(Collection entries)
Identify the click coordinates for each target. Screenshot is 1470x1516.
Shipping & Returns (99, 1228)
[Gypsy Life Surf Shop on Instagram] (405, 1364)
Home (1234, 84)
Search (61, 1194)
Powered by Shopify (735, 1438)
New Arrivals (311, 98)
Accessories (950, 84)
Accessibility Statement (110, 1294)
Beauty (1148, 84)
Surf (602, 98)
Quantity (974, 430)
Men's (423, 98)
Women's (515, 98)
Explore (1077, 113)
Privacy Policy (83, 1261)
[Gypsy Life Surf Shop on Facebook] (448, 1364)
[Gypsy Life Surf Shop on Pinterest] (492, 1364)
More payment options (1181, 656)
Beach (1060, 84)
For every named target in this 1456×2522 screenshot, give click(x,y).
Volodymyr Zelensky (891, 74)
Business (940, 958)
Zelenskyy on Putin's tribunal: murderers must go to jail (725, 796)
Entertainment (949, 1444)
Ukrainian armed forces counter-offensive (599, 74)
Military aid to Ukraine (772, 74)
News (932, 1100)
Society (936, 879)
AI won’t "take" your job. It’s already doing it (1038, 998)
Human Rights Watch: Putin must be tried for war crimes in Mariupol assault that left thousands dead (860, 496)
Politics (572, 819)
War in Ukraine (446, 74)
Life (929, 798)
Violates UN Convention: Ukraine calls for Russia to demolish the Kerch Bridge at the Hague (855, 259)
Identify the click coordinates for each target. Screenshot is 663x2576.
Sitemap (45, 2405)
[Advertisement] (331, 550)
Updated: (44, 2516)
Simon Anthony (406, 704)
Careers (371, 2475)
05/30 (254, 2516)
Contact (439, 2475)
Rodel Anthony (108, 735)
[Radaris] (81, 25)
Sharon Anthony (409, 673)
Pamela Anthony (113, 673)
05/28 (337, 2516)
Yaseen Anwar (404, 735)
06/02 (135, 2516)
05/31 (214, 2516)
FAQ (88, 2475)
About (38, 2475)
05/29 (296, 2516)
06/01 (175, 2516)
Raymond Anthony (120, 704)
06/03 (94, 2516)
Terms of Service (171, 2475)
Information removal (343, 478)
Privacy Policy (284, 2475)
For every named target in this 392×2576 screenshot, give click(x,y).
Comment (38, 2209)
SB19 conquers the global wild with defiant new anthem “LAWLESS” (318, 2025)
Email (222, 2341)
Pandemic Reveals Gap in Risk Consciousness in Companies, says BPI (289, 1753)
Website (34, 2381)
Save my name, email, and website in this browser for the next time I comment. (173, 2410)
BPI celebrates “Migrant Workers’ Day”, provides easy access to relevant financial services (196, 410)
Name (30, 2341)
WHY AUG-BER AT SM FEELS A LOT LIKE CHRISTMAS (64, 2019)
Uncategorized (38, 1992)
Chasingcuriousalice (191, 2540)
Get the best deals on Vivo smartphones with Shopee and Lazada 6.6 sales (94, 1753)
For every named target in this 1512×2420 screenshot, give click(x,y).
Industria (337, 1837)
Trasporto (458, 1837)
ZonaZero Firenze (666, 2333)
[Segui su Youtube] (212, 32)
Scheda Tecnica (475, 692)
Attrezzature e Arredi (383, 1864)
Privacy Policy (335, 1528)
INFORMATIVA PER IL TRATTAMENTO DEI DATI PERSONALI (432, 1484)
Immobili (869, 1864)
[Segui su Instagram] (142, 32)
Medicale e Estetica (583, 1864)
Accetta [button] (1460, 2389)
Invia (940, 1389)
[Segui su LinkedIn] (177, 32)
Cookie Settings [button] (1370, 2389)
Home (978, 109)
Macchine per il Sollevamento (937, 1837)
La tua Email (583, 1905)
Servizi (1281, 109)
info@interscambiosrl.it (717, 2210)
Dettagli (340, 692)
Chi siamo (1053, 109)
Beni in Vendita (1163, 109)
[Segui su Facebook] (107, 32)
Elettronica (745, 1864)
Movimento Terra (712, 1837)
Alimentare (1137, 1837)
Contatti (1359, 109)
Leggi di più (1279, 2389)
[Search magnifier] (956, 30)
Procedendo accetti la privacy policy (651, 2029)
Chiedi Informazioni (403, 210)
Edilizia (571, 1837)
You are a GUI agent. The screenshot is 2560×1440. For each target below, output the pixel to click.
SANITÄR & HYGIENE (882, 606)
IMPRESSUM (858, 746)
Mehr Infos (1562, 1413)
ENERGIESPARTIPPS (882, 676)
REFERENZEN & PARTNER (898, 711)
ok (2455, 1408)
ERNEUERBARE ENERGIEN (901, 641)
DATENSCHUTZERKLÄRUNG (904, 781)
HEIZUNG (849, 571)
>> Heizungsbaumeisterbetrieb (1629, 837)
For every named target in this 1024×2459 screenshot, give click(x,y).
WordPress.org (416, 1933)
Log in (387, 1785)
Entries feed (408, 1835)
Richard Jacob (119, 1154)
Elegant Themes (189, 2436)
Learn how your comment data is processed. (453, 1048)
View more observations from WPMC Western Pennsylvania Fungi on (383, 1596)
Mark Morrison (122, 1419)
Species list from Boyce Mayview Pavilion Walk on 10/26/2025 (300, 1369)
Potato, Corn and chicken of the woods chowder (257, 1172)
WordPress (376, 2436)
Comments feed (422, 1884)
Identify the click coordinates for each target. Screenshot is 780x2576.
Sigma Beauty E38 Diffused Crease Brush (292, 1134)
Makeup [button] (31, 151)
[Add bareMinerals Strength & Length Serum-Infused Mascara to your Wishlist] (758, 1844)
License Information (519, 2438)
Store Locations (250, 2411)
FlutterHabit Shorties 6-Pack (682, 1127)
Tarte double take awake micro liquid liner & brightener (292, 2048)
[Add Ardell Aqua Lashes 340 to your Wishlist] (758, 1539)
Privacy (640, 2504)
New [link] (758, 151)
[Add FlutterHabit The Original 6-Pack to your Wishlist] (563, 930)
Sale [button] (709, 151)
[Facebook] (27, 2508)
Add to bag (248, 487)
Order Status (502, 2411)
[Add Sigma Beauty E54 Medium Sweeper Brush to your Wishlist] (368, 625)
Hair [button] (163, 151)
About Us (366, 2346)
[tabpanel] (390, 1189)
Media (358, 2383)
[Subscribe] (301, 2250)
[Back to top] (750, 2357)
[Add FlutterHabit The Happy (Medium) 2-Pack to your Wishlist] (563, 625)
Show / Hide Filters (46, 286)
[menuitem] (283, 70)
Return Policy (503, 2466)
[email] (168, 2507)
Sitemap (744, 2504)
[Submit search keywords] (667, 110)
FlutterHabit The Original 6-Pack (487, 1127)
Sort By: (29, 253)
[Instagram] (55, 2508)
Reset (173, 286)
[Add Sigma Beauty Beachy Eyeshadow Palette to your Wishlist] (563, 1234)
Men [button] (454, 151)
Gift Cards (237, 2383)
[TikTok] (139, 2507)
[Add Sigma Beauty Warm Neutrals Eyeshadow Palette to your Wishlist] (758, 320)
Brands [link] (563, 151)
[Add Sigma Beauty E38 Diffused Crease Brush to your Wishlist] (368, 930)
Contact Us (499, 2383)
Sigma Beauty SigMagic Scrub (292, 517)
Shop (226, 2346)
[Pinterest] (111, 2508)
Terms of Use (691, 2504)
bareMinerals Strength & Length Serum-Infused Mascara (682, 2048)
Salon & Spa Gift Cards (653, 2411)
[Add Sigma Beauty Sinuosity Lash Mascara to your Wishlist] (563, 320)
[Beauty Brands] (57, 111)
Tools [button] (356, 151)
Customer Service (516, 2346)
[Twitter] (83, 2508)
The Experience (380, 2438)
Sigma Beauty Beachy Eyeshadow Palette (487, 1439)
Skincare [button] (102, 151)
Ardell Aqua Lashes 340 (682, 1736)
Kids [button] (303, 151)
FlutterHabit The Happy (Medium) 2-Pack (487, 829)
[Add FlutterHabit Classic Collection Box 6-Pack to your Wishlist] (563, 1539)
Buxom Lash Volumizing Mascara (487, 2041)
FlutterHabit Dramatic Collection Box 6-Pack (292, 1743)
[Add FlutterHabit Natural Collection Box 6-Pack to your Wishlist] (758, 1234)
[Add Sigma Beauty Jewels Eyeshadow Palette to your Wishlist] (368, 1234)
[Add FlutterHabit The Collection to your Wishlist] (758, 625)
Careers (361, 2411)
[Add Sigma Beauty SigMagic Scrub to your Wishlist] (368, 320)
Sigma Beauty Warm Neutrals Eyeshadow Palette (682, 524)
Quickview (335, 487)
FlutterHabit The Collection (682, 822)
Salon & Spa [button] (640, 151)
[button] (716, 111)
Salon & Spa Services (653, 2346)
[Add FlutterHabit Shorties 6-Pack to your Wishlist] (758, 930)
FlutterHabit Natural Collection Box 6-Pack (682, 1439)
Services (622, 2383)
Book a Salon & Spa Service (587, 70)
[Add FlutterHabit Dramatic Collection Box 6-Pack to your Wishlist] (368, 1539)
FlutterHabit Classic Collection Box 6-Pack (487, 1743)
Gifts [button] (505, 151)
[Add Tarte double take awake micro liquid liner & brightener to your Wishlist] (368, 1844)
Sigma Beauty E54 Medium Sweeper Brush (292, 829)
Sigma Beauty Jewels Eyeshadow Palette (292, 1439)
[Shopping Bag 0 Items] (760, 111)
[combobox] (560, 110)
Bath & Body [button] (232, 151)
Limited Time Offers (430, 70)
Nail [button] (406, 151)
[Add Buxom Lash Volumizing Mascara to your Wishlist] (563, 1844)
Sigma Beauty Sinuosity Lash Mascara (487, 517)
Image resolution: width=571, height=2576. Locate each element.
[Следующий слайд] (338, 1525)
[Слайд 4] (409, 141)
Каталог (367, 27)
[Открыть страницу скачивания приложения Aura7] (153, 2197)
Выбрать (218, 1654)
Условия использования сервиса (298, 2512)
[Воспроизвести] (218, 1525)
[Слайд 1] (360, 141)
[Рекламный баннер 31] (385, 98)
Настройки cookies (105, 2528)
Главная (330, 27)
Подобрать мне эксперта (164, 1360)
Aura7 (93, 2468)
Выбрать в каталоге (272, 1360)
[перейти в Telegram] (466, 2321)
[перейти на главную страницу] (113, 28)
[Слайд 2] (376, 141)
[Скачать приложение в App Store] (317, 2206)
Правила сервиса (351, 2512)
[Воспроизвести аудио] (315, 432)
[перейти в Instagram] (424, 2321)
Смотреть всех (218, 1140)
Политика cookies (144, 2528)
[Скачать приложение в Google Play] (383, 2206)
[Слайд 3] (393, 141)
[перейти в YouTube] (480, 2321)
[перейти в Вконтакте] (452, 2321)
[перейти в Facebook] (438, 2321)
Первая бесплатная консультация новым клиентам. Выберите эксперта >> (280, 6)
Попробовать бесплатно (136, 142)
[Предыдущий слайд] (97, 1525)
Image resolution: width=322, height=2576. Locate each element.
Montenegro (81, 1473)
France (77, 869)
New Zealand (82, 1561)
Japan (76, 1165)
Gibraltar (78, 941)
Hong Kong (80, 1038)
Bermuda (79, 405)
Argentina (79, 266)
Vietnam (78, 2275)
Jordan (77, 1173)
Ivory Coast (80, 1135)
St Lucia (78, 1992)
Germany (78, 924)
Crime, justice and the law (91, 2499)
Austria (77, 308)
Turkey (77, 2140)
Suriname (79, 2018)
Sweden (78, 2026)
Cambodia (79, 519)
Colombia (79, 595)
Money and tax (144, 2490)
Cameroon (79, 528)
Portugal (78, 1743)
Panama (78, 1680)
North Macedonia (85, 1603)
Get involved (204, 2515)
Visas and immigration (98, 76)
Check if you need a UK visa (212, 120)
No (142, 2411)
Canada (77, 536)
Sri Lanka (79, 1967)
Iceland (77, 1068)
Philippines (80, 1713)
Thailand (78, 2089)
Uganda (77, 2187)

(WHAT IS BEING ASKED) The answer must be every line of the records that contains the word "coordinates".

(COMPLETED TASK)
Identify the click coordinates for each target. Screenshot is 1470x1516.
Identify the click coordinates for each target. Screenshot is 663x2576.
Identify the click coordinates for each target. Screenshot is 780x2576.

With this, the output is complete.